We’re diving into an unavoidable economic collapse, and in today’s video, we’re going to discuss with you about what is coming next for this period of great uncertainty and the dilemmas that are carried with it.

We’re bringing updated data on how the final collapse will be influenced by the factors that are being neglected by our leaders, examining how the unemployment rates can be a reflection upon a broken system, and showing you evidence that no, they cannot say that they couldn’t see this coming.
The government and the elites little have done to actually improve our quality of life during times of crisis – and if it wasn’t evident before, I assume it might have become apparent to you by now. They’re only worried about not compromising their profits and take irresponsible actions that are nothing but a band-aid laid upon an exposed fracture. Moreover, we’re going to analyze how the perspective of the future has been transforming week after week because it’s become an impossible task to predict all the layers of this situation.
It is totally outrageous that stock market investors are acting so recklessly while a human tragedy is happening all over the globe. As Egon von Greyerz has correctly pointed out, it seems that they are totally oblivious to the world economy. They’re placing finance above everything else, and only focusing on profiting from the liquidity injections that are making money worthless. For them, money printing is merely a new fashion for big conglomerates to boost their revenue without having to produce any goods.

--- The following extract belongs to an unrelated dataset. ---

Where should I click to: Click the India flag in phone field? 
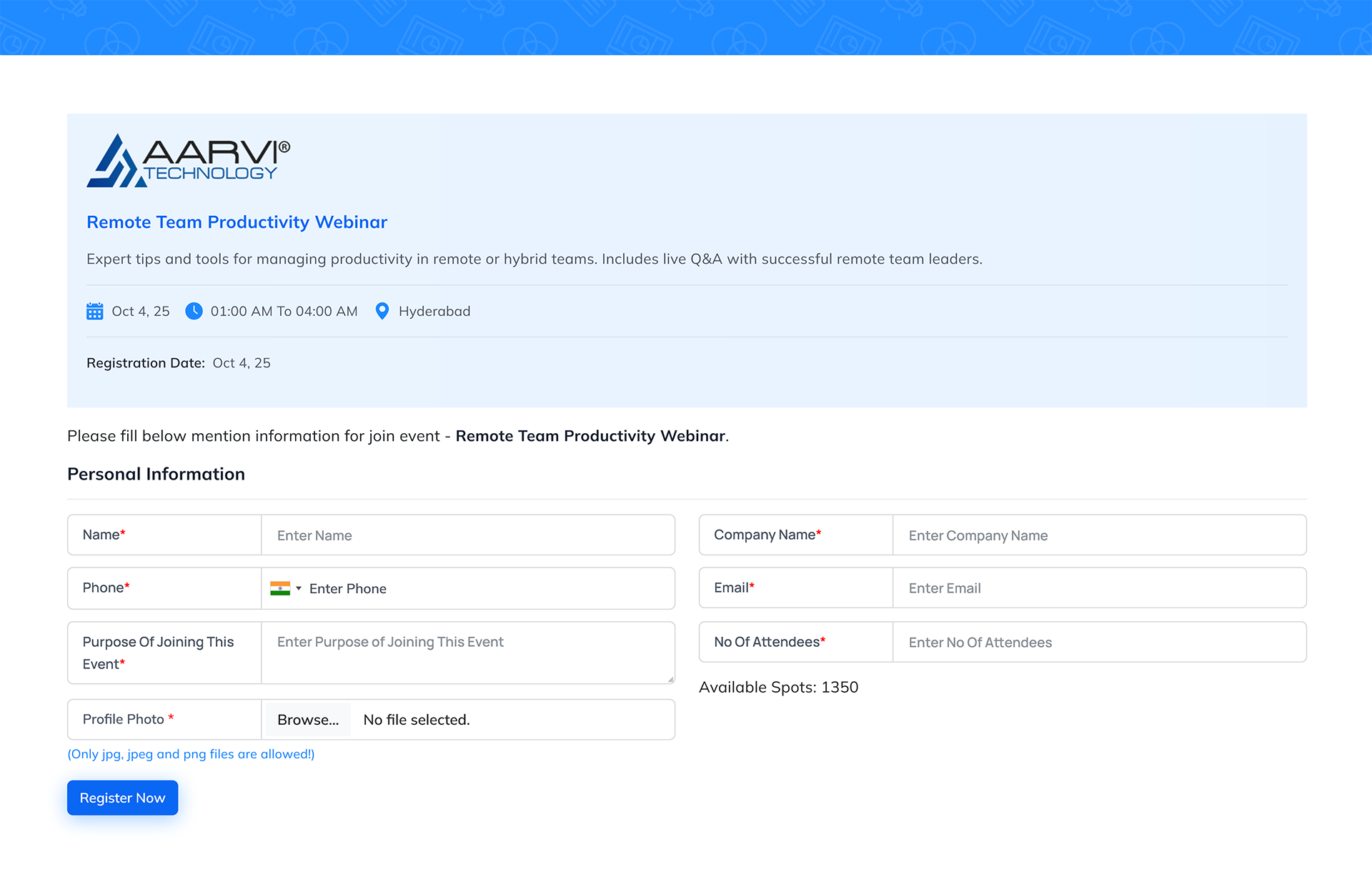tap(279, 588)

They’re completely disconnected from what is really going on in the real world, just because they can.

The second stock market crash can happen over the course of the next few weeks, but whenever it arrives, this new collapse will be at least as disruptive as the initial coup for investors, with a long-term downturn of over 95% in stocks.
Taking a look at the Dow/Gold ratio, it is possible to see that it topped in 1999 at 45, and now is at 13.7. This ratio has been in a correction up since 2011, and it is very alike to the correction in the 1970s, now returning to a downslide.
This 200-year graphic allows us to see the magnitude of the scale of the moves. Ever since the Fed was created in 1913, and there was a closing window for gold in most countries, it is possible to observe that major swings and tops and bottoms are much more exaggerated than before 1913. This is the result of the constant interference of central banks and their manipulation of markets. The markets aren’t actually tangible nowadays. Prices are set in a dystopian virtual landscape, and with credit expansion and fake money printing, we now have fake prices in virtually all instruments. And if you’re still skeptical about that, just wait and you’ll see how things will unroll from now on on the markets.

If we consider that the Dow drops to 10,000 over the course of the next years, with a Dow/Silver ratio of 6, it would be possible that the silver price hit $1,666. Usually, the moves in the metals are always led by silver. In March, the gold/silver ratio has come down from 126 to 110 at the current time, and it seems to be going further down soon enough. Silver is now increasing a little faster than gold, which is what is expected when the uptrend in the metals starts again.
That is to say that a major turn up in gold and silver is about to happen. All the evidences are there, with investors starting to hold to metals again, because they know money will soon become worthless paper, so they’re looking for financial survival and wealth protection against an economic collapse, and if you have the chance, maybe that’s what you should do too, while you still can.